Portrait of Fattain Naime
Fattain Naime Published on November 2, 2025 • 6 min read
Illustration symbolizing code and collaborative culture

My story begins with a love for code, but it is defined by a mission to build culture. Studying Computer Science and Engineering gave me the theoretical tools, yet the moment I stepped into the fast-paced world of software development I realised the real work was about people, communication, and shared purpose.

After graduation, I immersed myself in the industry. I wrote code, led delivery teams, reviewed marketing campaigns, and sat in executive meetings. Brilliant technology can still fail if it is disconnected from a clear business goal or a cohesive team. Bridging that gap became the central theme of my career.

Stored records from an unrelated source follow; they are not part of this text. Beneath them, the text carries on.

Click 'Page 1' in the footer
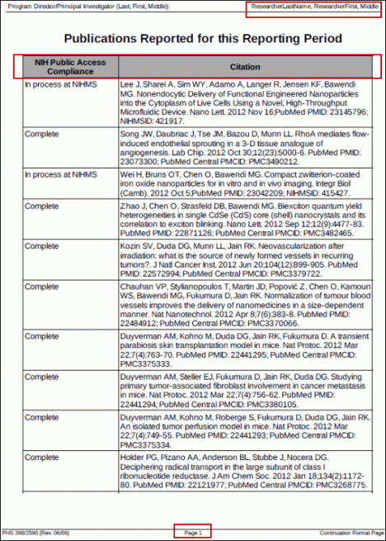tap(193, 531)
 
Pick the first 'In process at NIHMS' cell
tap(60, 84)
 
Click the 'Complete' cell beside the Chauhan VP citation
tap(41, 286)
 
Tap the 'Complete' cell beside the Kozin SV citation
tap(41, 246)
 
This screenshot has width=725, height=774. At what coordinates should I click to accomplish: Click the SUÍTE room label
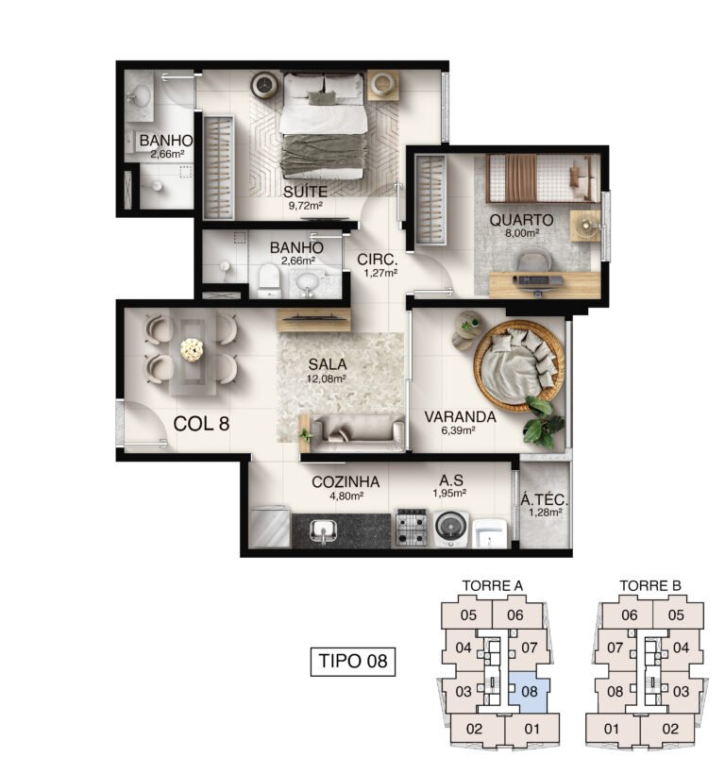305,192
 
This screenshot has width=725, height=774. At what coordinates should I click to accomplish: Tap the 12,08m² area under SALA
326,379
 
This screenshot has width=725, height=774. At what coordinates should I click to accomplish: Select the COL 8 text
201,424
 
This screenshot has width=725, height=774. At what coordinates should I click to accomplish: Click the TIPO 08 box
353,661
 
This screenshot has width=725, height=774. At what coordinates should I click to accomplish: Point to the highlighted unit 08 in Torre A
529,691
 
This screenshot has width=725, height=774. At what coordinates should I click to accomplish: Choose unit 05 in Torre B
676,615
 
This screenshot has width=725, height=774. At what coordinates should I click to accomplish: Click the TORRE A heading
492,586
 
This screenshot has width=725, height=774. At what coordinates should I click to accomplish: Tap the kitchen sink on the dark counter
323,531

The biggest challenge was never just writing the code — it was building the bridge between the technical product and the people who rely on it.

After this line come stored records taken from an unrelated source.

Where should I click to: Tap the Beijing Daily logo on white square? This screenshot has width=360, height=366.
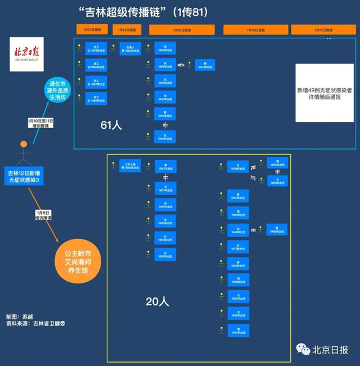pyautogui.click(x=26, y=53)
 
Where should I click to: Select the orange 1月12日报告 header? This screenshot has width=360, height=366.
pyautogui.click(x=93, y=30)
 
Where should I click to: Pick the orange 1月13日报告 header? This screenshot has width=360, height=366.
pyautogui.click(x=127, y=30)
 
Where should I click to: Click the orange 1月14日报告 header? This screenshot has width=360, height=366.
pyautogui.click(x=182, y=30)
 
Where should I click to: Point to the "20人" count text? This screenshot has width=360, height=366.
pyautogui.click(x=157, y=301)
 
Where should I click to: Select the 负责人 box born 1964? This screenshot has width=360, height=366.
pyautogui.click(x=130, y=49)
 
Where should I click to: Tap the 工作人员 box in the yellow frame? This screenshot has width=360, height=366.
pyautogui.click(x=130, y=166)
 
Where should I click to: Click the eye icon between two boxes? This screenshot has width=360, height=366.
pyautogui.click(x=182, y=65)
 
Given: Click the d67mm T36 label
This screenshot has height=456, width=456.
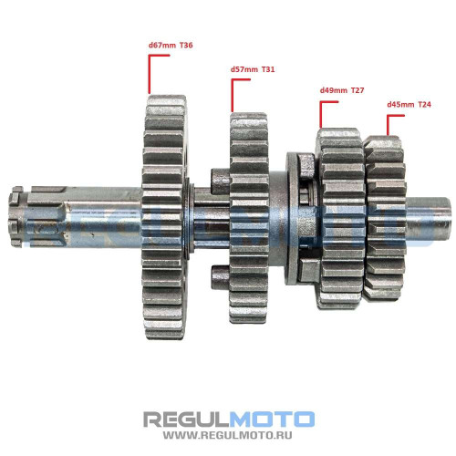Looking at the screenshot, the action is (171, 46).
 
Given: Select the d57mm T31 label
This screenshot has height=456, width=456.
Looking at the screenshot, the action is (253, 69).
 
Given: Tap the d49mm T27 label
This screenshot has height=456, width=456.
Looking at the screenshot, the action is (342, 90).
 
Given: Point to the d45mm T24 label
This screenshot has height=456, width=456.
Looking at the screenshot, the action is (409, 105).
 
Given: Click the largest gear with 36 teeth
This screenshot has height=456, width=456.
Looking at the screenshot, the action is (164, 217).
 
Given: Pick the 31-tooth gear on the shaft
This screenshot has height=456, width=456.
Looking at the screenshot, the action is (249, 218).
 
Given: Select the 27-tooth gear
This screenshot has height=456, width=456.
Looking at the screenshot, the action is (340, 219).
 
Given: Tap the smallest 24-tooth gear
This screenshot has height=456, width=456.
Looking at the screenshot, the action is (386, 219).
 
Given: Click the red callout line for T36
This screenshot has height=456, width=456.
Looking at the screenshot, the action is (149, 74).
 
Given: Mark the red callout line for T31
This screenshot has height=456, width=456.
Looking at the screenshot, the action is (232, 96).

Founding Builder Hall Ltd.

In 2022, I launched Builder Hall Ltd. with a mission to simplify business with technology. I didn’t want another generic software house; I wanted a hub for innovation built on collaboration, clarity, and accountability.

Today my role as Founder and CEO is less about pushing commits and more about cultivating culture. Our developers, designers, and strategists interpret a client’s vision and translate it into digital reality. That happens only when the team trusts each other, shares context, and communicates relentlessly.

What Culture Looks Like in Practice

  • Clarity first: Every project starts with conversations about the business outcome before we ever open an IDE.
  • Shared rituals: Stand-ups, debriefs, and retrospectives ensure the entire squad owns the outcome.
  • Hands-on mentorship: We grow leaders internally by pairing emerging talent with experienced builders who have seen the full lifecycle.

Building My Vision with GigLovin

Running Builder Hall and partnering with international clients exposed the cultural gaps in the freelance marketplace. Transactions were prioritised over relationships, and the best talent often felt like interchangeable resources.

GigLovin is my response. It is a freelance marketplace that values efficiency, transparency, and fairness. From onboarding flows to payment schedules, every feature is designed to honour the humans on both sides of the contract. I want freelancers to focus on delivering value and clients to feel supported by a partner, not just a platform.

Exploring FinTech and Open Source with PipraPay

Building modern platforms means understanding money as a workflow. That curiosity pulled me deeper into FinTech and the open-source ecosystem. I am a contributor to PipraPay, a self-hosted payment gateway automation project that empowers founders to own settlements, reconciliation, and compliance.

Open source is the ultimate bridge between code and culture. You are constantly negotiating ideas, reviewing contributions from around the world, and building systems that solve shared pain points. It is humbling, demanding, and deeply rewarding.

The Journey Ahead

My transition from CS student to CEO has always centred on people. Code may be the engine, but culture is the driver. The journey is ongoing: scaling Builder Hall, launching GigLovin, supporting PipraPay, and crafting new ventures that reflect the same values.

If there is a single lesson from this path, it is that technology and culture are inseparable. The future belongs to the builders who can honour both.